Figure 6: Coverage and token utilization comparison between the Codex-based base agent and enhanced domain-specialized agent.

Model Scale Sensitivity and Cost Implications

Analysis with GPT-5-mini versus GPT-5.2 illustrates the compensatory effect of domain specialization for low/mid-complexity designs: despite smaller model capacity, coverage remains high (99.6% on small designs), albeit at increased token cost. However, for large designs, coverage drops by up to 30 points (CAN controller), and the token advantage evaporates due to accelerated plateauing on reasoning-bound holes. Figure 7

Figure 7: Comparison of coverage curves versus token consumption for reduced-capacity LLM (GPT-5-mini).

Figure 8

Figure 8: Token allocation profile for GPT-5-mini, showing impaired reasoning allocation relative to GPT-5.2.

Figure 9

Figure 9: Coverage/cost tradeoff across agent/model configurations, demonstrating the dominant efficiency of the enhanced agent in all but the most complex scenarios.

Implications and Future Directions

The CovAgent framework is a substantial artifact for both methodology research and practical verification deployment pipelines. The hierarchical coverage hole taxonomy establishes an actionable baseline for exclusion policy and regression management, and fine-grained token profiling enables compute/cost optimization.
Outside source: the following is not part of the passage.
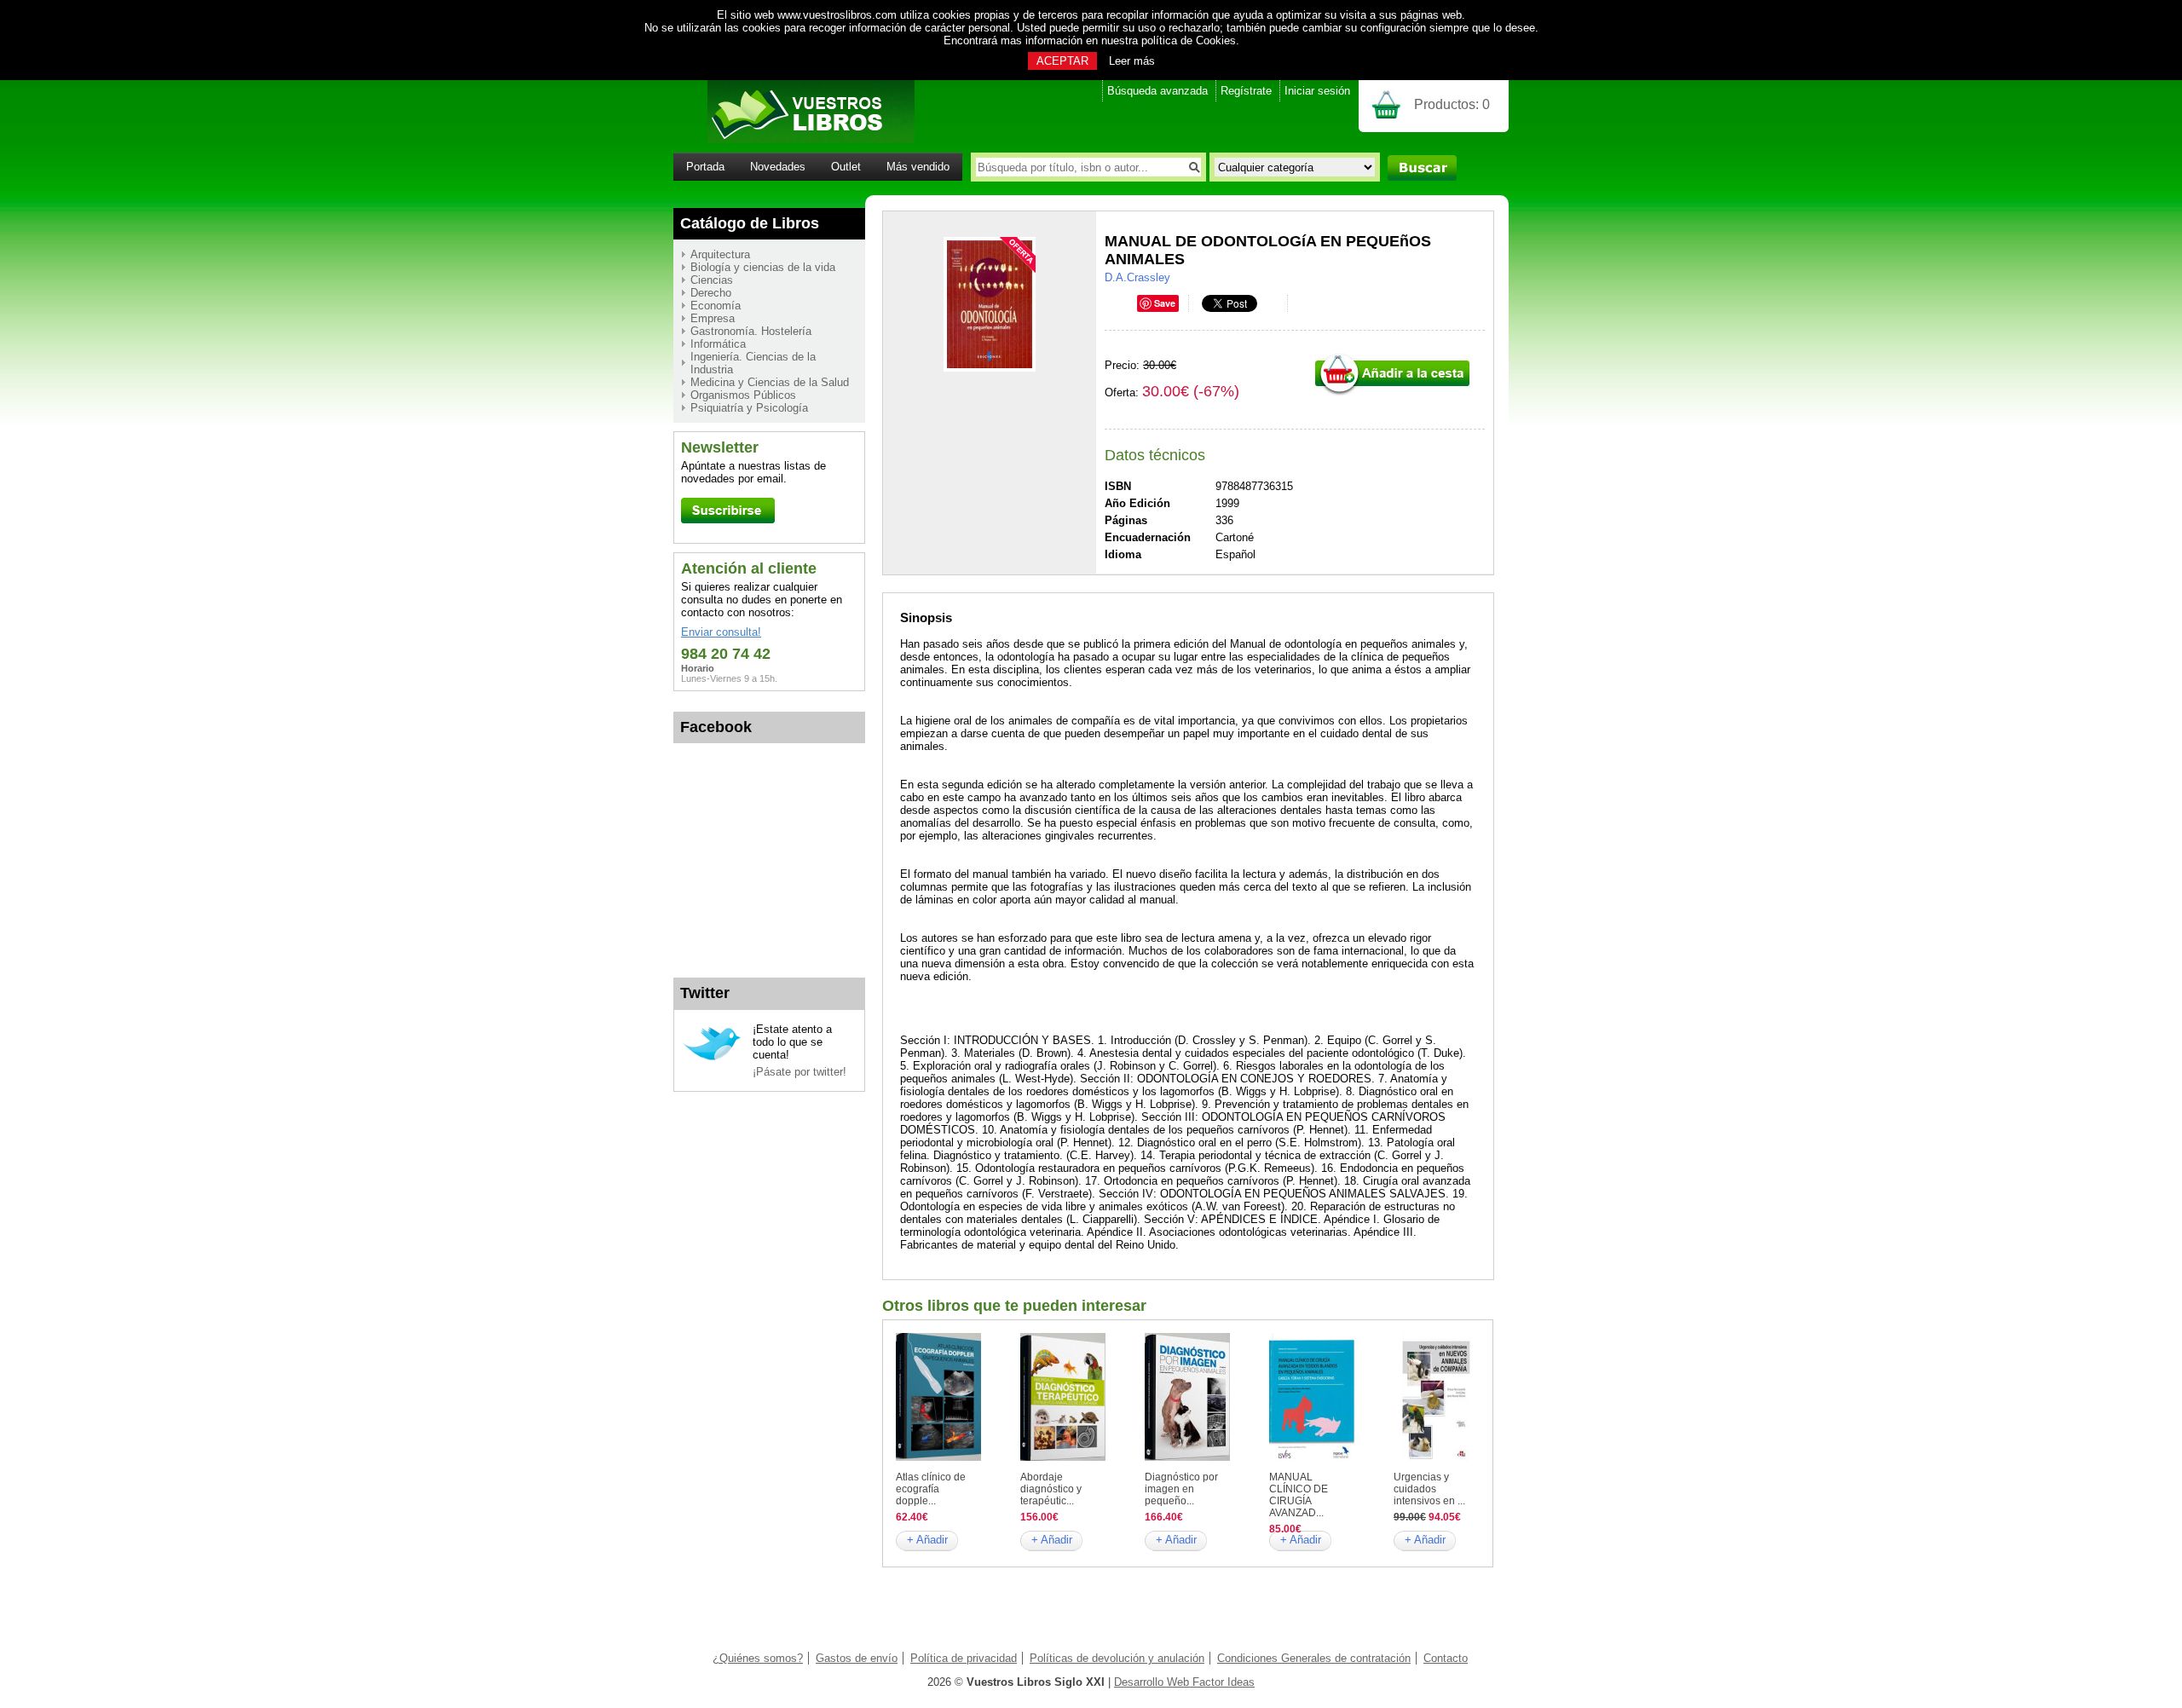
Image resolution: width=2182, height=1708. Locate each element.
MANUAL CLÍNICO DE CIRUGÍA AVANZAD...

Empirical results suggest the following implications:

  • Hybrid Model Deployment: Cost-efficient, domain-specific pipelines paired with mid-size LLMs are effective for small-to-moderate RTL modules; escalation to top-tier LLMs should be reserved for coverage plateau or protocol/timing frontier holes.
  • Agent Design for Hierarchical Complexity: Superlinear comprehension scaling motivates future agent designs emphasizing explicit state modeling, hierarchical summarization, or targeted protocol synthesis.
  • Benchmarking and Exclusion Support: Automated structured coverage exclusion and diagnostic reporting facilitate integration into industrial regression flows.

Long-term, further work may address scaling to subsystem/top-level verification, compositional environment generation, or integration with co-verification and assertion synthesis flows.

Conclusion

"Understanding Inference-Time Token Allocation and Coverage Limits in Agentic Hardware Verification" (2604.15657) demonstrates, through the CovAgent framework, that domain-specialized agentic workflows in hardware coverage closure not only yield higher effective coverage with fewer tokens but provide actionable granularity regarding failure sources. The persistent reasoning frontiers identified—protocol sequencing and pipeline warm-up—define the next milestones for agentic verification research. Comprehensive inference-time profiling and coverage taxonomy will be instrumental as LLM-based verification systems mature and scale toward practical industrial deployment.